Friday, September 15, 2017

The Lying Strategy or the Merits of a Good Idea, Because Winning Isn't Cynical, It's Necessary.

In this age of short attention spans, virtual facts, and lowered denominators, let me ask: when is it important to exaggerate, lie, and cynically promise the moon when you know that leveling with people is a loser?  Do good ideas need to be lied about or surrounded with misleading, unfinished, and incomplete truths just to get an airing?  Do we have to promise the moon just to deliver a pizza?  How do exaggeration and untenable promises play a role in creating the necessary memes?  Does all that just set you up for failure, berated eventually as a sell out when you can't make it happen?

The right wing in America has a _machine_ set up to allow their lies to go unchecked and repeated.  It's called Fox, Breitbart, Rush, Hannity, etc.  The left has no such mechanism and then goes on mainstream media shows only to be legitimately interrogated, forced to take the facts seriously, and get creamed because, well, when THEY lie, they get busted.  The right's false equivalences go largely untouched or the right dismisses the MSM and honest journalism is deemed fake.  It's lose lose here.  But we persist with the same necessary question: do we lie to _get the right idea on track_ OR do we level with people?

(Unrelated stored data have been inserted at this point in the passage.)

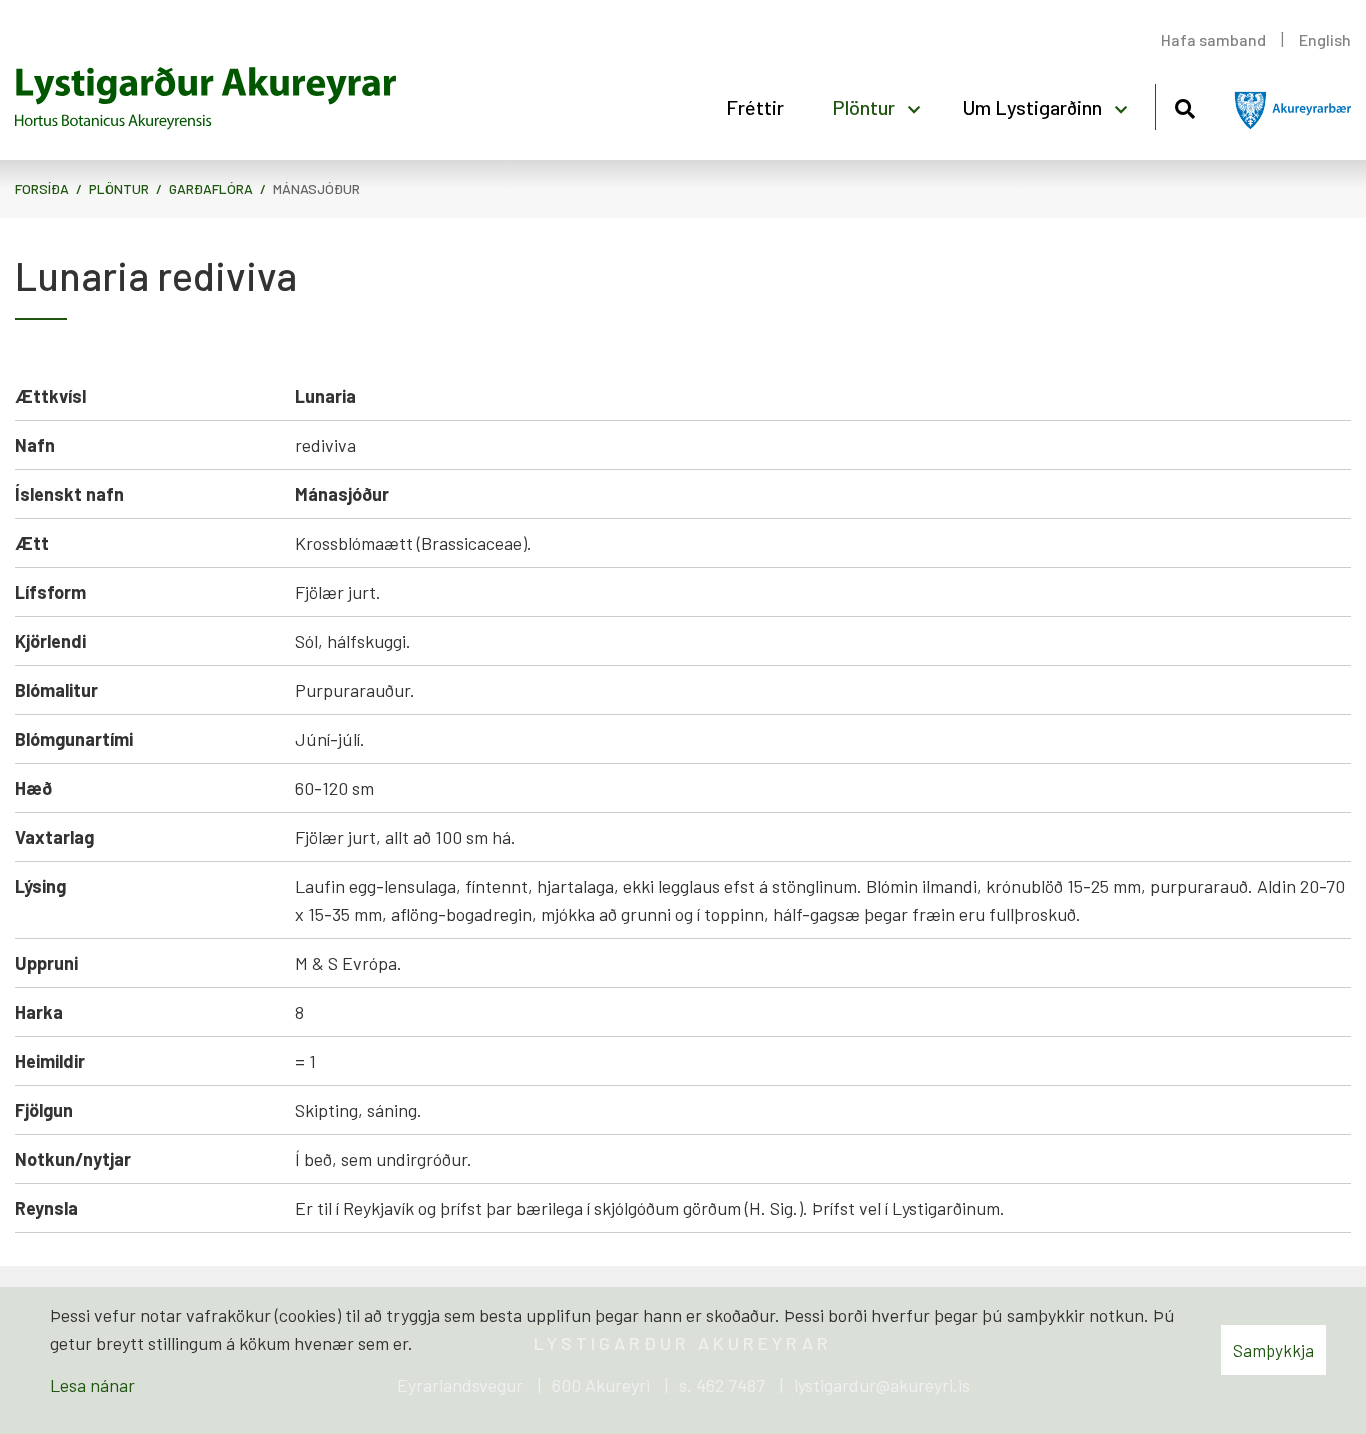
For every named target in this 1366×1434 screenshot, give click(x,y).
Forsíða (42, 188)
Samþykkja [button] (1273, 1350)
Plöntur (119, 188)
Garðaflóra (211, 188)
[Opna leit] (1184, 105)
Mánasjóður (316, 188)
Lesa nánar (92, 1385)
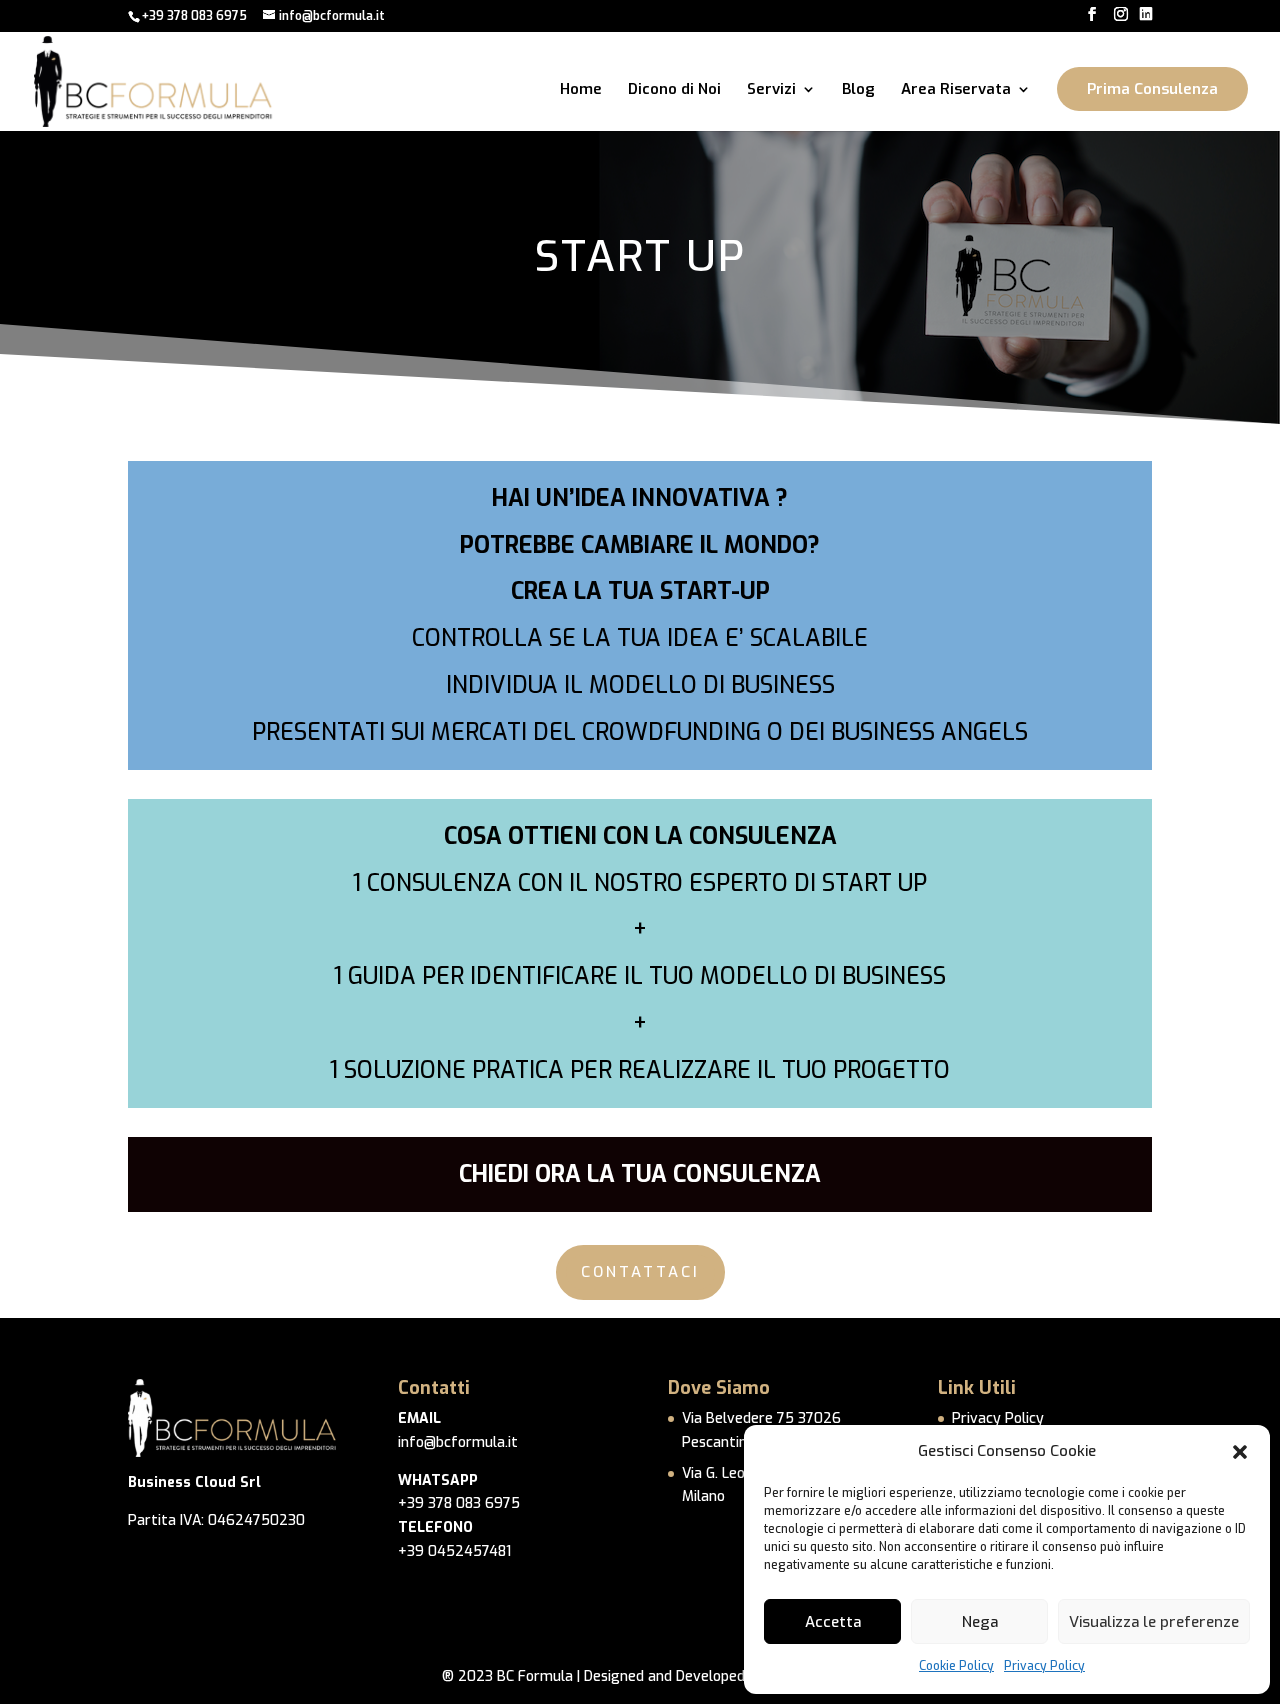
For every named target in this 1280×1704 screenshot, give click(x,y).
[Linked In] (1146, 14)
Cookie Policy (956, 1666)
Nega (980, 1622)
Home (581, 90)
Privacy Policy (1044, 1666)
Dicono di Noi (674, 90)
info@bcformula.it (458, 1442)
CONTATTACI (640, 1272)
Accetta (833, 1622)
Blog (858, 90)
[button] (1240, 1452)
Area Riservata (956, 90)
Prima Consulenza (1152, 89)
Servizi (771, 90)
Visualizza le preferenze (1154, 1622)
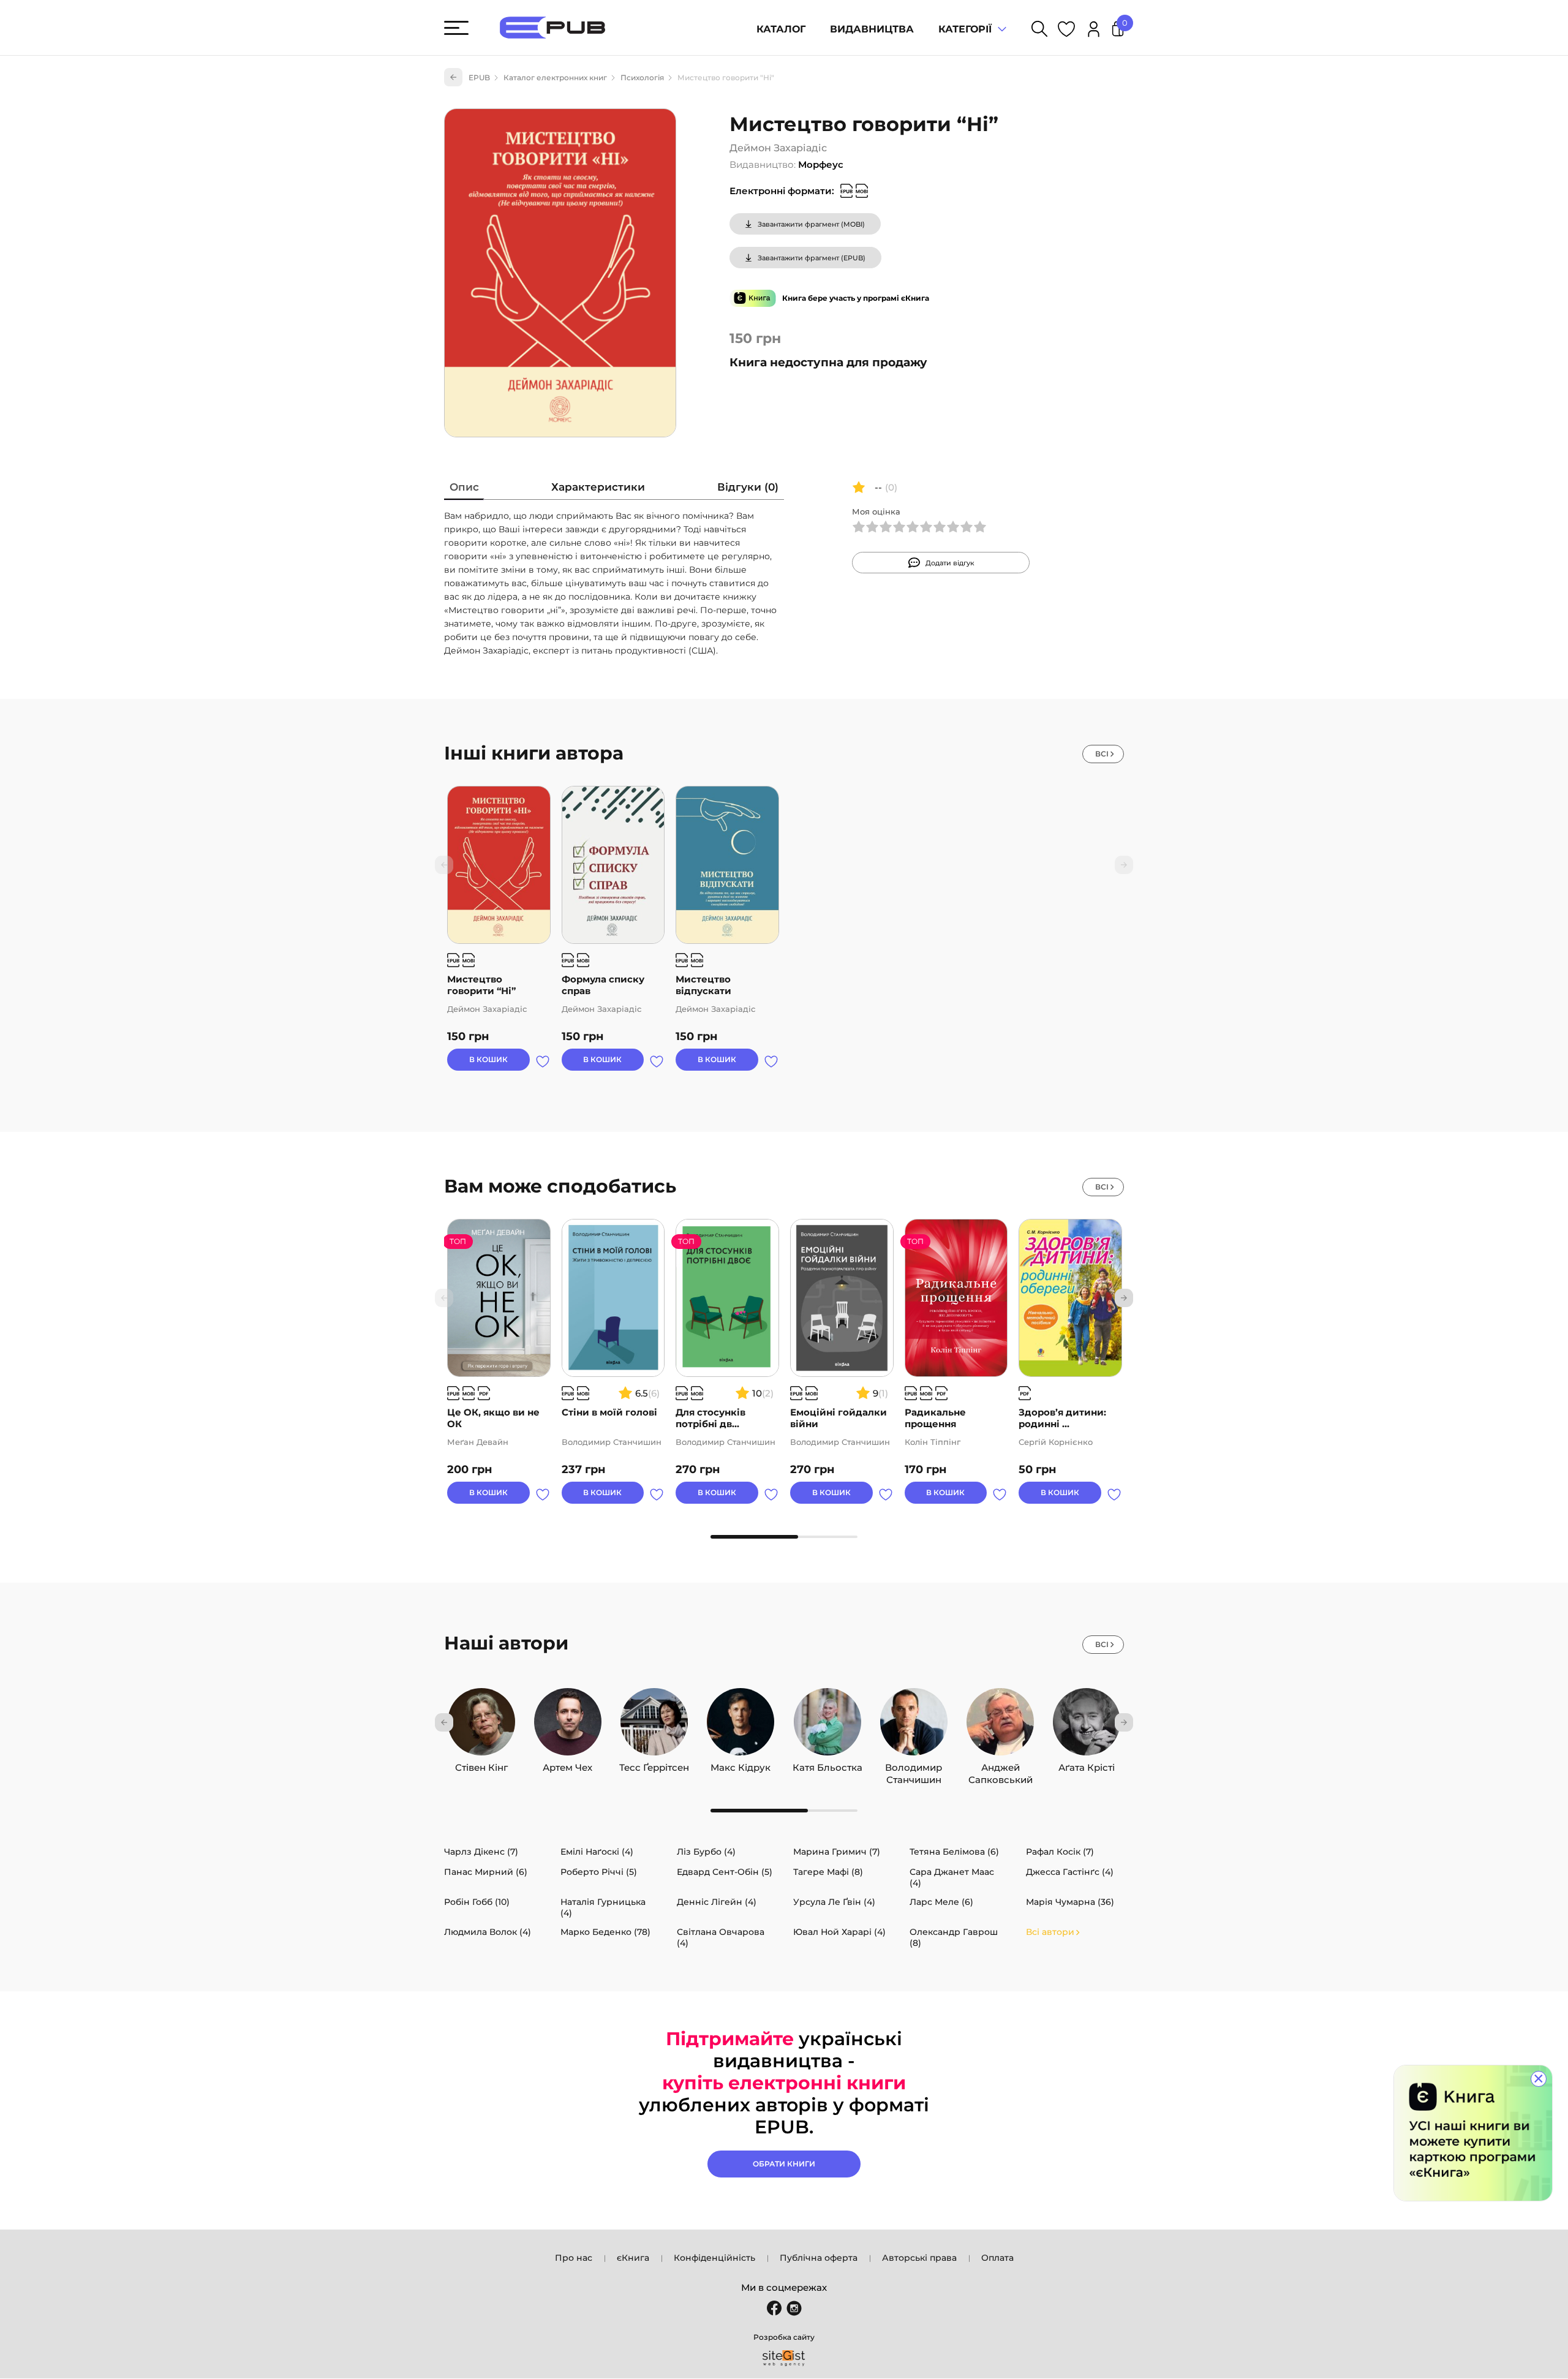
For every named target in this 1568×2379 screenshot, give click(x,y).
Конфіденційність (714, 2257)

Religion, I will also remind you, has a long, storied history of promising everything and delivering little.  And these religions have a way of WINNING, if by that we mean, they are still around spewing their nonsense.  It's not about leveling with people, it's about selling them something they _want_, and if that involves nonsense, so be it!  Jesus is coming.  Said the 1st century evangelist.  Okay.  Continue to LOOK BUSY.  I  assure you.  He's still coming. Umm, sooner or later.  Right.  You get the point here.

But the issue isn't only religious fantasies.  There's something far more practical I have in mind.  I'm asking about how to reach into people's hearts and minds and PLANT A GOOD IDEA that otherwise will just wilt or fail.  I'm asking with seriousness if it is actually necessary to go through this process of dissimulation FOR GOOD REASONS, that is, to get something eventually that is more honest.  Let's be plain: without the bullshit, no one pays attention and no one buys the story they _want to hear_.  Turn it around: too much honesty, same problem only worse.

Now, one could argue precisely the opposite: that a good idea needs no exaggeration or false sell because, well, it stands on its own, it's a _good idea_.  (If this were true Rajanaka wouldn't be, you know, just us...)  So this strikes me as patently false, at least for the majority and not-us.  We live in a country where people regularly and routinely ignore their interests, vote against them, and fail to take seriously almost everything that is important because they would rather watch reality TV and believe it.  There are people who think Obama was born in Kenya and lefties who think Bernie's healthcare plan could pass a Congress.

So the good idea I currently have in mind is universal healthcare and some sort of single-payer system, which is currently being sold as "Medicare for all."  Here's why I think it's a good idea being lied about: math and fear.  The math problem isn't that it can't be solved.  There is no reason why the richest country in the world can't afford healthcare for all: we know the oligarchs and their politicals will oppose it and work tirelessly to convince the low information American.  Since most Americans get their healthcare from employers, which doesn't mean they get good care, they will be reluctant to change when they find out that premiums, deductibles, and other costs are now called "taxes."  The word "taxes" will be enough to scare them to no.

What's left then is _how_ to get to healthcare for all and some or another single payer?  Do we go with the Bernie talk, which has zero chance of winning unless there is a complete Democratic take over of every branch of government including 60 votes in the Senate?  OR do we tell the truth about that?  I'm not kidding.  We NEED to get people onto OUR meme, which is healthcare for all MUST happen.  So do we knowingly tell them exaggerated bullshit, the way Republicans do _all the time_ (e.g., repeal and replace with NO REAL PLAN)?  Or tell people the truth about incremental change and real costs, you know, LEVEL with people?

This week, among the 17 Senators siding with Bernie's Medicare for All, are serious Democratic Presidential candidates.  The question is this: are they honest AND should they be?  Not so much.  So I'm thinking that Harris, Booker, et.al., are taking a play from the Republicans: promise the moon and work the facts _later_.  Why not tell the truth?  Because it's too hard for Americans to accept what's real and, more importantly, they _need_ a hype to hear _anything_, they need a team, a cause, something BIG to root for.

So we're left with two strategies: lie big to try to make the meme take hold or use acidic candor to try to deal with practical facts.  The latter tactic ---cool honesty--- has not served us any better than lying big.  And it has the added disadvantage of believing that people, our fellow citizens, the American people are adults and will act accordingly.  I seriously doubt that is possible given both attention spans and the hard to swallow facts.  Should we lie big to get the point across or keep to the hard facts?  I wonder.